Another important aspect of the proposed system is the PEV charger performance characteristics. The charger’s output voltage and current must be well regulated to protect and ensure the maximum operating life of the battery. A high charging current ripple could result in a temperature increase in the battery cells resulting in degradation of the battery. General limits for Li-ion and/or lead-acid batteries are RMS current ripples of 5%-10% of the rated charging current and RMS voltage ripples of 1.5% of the rated battery voltage.
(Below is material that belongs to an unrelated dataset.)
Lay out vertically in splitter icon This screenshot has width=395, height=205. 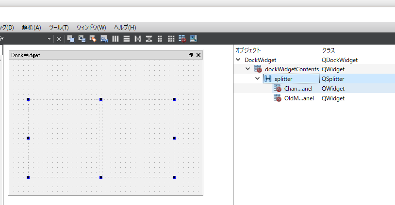(x=149, y=39)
Figure 12 shows the battery current and power ripples for various battery reference powers. Notably, the power ripple followed the current ripple as the battery voltage is set constant. During charging, it can be seen that the current ripple is lower for larger active power as compared to when the battery is delivering power to the grid. Overall, the charging current ripple is small (less than 1.04 A) and well within 5% of the rated charging current. As a matter of fact, the maximum percentage of current ripple per rated charging current experienced by the charger is about 2.5%. Furthermore, the battery power ripple is relatively low (less than 250 W) for the full range of battery reference power. Hence, the power loss due to oscillation is greatly minimized and the charger operates efficiently.

Fig. 12
figure 12

Battery current and power ripples for various battery reference powers

4 Conclusion

This paper presents a MPC of an off-board PEV charger with PV integration using two-level four-leg inverter topology. The control of the charger is realized by incorporating both direct power and current MPC that dynamically controls the decoupled real and reactive power flow as well as PEV battery charging and discharging current. The result shows that the charger using the proposed control strategy achieves four active-reactive quadrants of operations with PV integration with good steady-state and dynamic responses. PV power generation is seamlessly integrated into the charger while maximum PV power is consistently tracked for different environmental conditions. From the grid-side performance analysis, the charger demonstrates less than 1.5% THD as well as low active and reactive power ripple of less than 7% and 8% respectively for all power flow modes.

Furthermore, the charger is able to provide good charging characteristics to the PEV battery for the different states of charge of the PEV battery as well as delivering a low charging and discharging current ripple of less than 2.5%. These results validate the performance of the proposed charger and its control strategy, hence the proposed charger is an excellent option for a PV integrated off-board charger in the charging stations.

Future research work on the proposed charger and its control can include: implementing long horizon predictive control to improve its control performance, a unified control algorithm for managing power flow to multiple PEV batteries concurrently, as well as charger topology improvements to further reduce THD, power ripples and charging ripples.